I loved Mother's Day when I was a child; we made breakfast in bed for our mother and as eldest, I got to be in charge of something I really wanted to do. I always loved being in charge, still do, and most folks don't mind after they all realize that everyone has to do whatever it is -my way.
After I turned eight and our grandparents arrived from Germany after successfully having survived the Holocaust, we celebrated Mother's Day in the afternoon by inviting first two, then three grandparents after my grandmother arrived the following year from Switzerland where she survived the atrocities.
These were joyful affairs where the children were always more vocally and affectionately celebrated than the elders, but there was always good food and plenty of home-baked goodies.
When my own children were small, I basked in their hand-made cards and projects lovingly created in school or at home, hand prints, silhouettes, flowers of paper or seeds which they sprouted.
I guess Mother's Day changed for me when my grandmothers passed, my sisters married and I became a single parent.

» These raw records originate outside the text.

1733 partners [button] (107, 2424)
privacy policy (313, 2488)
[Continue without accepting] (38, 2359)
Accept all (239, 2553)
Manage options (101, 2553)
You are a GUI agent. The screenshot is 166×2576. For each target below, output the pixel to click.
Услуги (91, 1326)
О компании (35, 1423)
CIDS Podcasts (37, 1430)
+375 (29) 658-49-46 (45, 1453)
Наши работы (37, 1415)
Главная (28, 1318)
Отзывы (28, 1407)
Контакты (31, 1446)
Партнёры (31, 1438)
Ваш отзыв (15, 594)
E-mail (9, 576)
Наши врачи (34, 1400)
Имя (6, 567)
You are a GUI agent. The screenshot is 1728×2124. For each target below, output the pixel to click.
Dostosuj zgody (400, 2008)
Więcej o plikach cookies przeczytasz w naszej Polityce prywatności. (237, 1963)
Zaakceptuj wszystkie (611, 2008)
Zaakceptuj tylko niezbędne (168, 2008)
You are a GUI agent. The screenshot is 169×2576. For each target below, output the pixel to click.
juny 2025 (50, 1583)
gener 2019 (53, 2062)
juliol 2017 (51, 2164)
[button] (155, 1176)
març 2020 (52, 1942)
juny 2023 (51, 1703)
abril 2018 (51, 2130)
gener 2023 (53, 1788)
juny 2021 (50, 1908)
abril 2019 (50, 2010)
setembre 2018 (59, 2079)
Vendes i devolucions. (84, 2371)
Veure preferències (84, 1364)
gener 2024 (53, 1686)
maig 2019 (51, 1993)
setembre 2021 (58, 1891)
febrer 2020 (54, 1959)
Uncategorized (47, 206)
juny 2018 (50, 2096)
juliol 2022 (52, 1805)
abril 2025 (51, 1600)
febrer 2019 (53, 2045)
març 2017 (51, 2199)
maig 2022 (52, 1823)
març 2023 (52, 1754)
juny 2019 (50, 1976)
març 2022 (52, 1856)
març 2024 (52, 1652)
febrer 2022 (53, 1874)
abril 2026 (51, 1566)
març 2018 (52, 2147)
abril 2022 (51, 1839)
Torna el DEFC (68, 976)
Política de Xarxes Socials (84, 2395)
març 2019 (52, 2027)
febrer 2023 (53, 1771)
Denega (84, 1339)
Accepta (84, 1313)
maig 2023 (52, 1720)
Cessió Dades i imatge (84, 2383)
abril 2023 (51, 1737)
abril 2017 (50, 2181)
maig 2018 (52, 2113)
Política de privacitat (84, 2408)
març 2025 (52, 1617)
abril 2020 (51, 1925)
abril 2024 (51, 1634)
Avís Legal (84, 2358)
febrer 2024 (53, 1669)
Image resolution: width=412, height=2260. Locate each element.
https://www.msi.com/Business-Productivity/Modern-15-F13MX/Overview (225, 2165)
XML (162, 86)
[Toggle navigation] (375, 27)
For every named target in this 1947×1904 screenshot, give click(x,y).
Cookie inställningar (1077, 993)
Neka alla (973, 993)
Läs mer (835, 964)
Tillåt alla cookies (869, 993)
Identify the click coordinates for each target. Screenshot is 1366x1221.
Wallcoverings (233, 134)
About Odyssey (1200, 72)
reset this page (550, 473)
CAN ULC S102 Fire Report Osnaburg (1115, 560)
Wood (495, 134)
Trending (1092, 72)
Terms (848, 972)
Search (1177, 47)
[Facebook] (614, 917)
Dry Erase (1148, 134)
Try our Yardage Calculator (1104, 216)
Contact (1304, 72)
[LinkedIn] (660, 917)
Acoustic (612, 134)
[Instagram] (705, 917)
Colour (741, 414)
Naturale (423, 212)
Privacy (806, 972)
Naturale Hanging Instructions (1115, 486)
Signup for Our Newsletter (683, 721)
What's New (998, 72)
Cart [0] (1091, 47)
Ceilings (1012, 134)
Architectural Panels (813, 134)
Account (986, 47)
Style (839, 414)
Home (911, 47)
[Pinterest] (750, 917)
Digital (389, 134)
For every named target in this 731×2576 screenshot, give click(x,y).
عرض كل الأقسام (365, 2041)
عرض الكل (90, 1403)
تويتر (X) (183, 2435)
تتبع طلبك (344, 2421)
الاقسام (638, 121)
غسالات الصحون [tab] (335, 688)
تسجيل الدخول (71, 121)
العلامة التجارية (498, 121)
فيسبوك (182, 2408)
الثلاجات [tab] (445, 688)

No one took charge, including me, of making my day special any longer as we continued to celebrate with dinner for everyone, appreciating the next generation of children and watching the talent shows they devised for our enjoyment.
Now I am the grandmother generation. I moved to Arizona to live near my children so they could help me care for my second husband who has Alzheimer's disease and my grandsons are old enough to take charge of the day to make it memorable for their mother and for me. Were it not for my husband's illness, we would still be in New York and yesterday could not have happened. Good things can happen even when all looks barren and bleak; we carved out a time for a visit to the nursing home in the afternoon where he was in a good mood, wandering the halls as usual, but ready to play catch, look at pictorial magazines and enjoy eating an apple.